§ **Extracted entries**:
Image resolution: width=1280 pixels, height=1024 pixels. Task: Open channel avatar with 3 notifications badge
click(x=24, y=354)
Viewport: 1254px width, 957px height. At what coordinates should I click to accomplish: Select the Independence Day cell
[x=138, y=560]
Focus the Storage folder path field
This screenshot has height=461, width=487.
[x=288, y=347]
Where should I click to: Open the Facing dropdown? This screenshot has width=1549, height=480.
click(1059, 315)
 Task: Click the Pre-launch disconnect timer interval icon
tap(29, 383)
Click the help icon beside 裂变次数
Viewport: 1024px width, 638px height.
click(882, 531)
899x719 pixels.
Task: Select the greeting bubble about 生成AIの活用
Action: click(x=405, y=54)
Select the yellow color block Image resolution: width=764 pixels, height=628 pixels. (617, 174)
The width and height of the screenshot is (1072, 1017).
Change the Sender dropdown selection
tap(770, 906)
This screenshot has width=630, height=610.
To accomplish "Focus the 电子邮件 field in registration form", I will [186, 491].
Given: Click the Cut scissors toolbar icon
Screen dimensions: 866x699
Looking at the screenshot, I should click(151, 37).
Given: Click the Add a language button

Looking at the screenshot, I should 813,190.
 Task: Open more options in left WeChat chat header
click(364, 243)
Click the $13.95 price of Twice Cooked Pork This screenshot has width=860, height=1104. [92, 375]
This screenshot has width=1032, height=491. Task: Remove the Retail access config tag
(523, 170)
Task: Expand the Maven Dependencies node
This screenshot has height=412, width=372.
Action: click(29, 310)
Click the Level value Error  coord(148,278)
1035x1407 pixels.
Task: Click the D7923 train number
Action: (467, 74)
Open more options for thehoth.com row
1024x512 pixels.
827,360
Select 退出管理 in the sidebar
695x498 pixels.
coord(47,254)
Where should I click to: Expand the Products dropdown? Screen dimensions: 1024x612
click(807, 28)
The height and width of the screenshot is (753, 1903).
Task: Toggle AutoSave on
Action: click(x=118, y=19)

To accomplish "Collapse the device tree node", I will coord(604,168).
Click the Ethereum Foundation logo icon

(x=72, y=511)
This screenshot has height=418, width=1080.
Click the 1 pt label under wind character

§ **Instructions to follow**: From the listing above, copy every line that includes the word "Focus".

§ **Result**:
Focus the Storage folder path field
To accomplish "Focus the 电子邮件 field in registration form", I will [186, 491].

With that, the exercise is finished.